Indiquez la fonction de Renaud Dutreil telle que la mentionne le texte sur le travail du dimanche en Europe.

Texte proposé

********************

Les Européens chôment de moins en moins le dimanche

Politique sociale | ANALYSE | publié le : 01.09.2003 | Isabelle Moreau

Un énième projet visant à élargir les conditions d'ouverture des commerces le dimanche a été prudemment renvoyé aux calendes grecques par l'équipe Raffarin. Chez nos voisins, le principe de la trêve dominicale est de plus en plus écorné. Mais, entre l'Allemagne où le dimanche demeure sacré et la Grande-Bretagne où le travail se banalise, l'uniformité n'est pas la règle.

Terrain miné ! Concoctées par Patrick Devedjian, le ministre délégué aux Collectivités locales, des dispositions visant à élargir les conditions d'ouverture dominicale des commerces de détail, qui devaient initialement être intégrées à la loi de décentralisation, resteront dans les tiroirs. Après la passe d'armes sur les retraites, le gouvernement hésite à ouvrir un dossier potentiellement explosif. Renaud Dutreil, le secrétaire d'Etat au Commerce, s'est voulu rassurant : « Le principe fondamental de la réglementation reste celui du repos dominical. »

********************

Section des données
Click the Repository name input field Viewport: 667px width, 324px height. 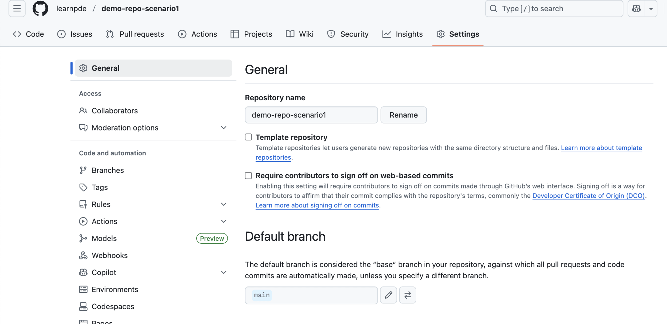click(311, 115)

********************

Exercice réalisé
Renaud Dutreil est secrétaire d'État au Commerce.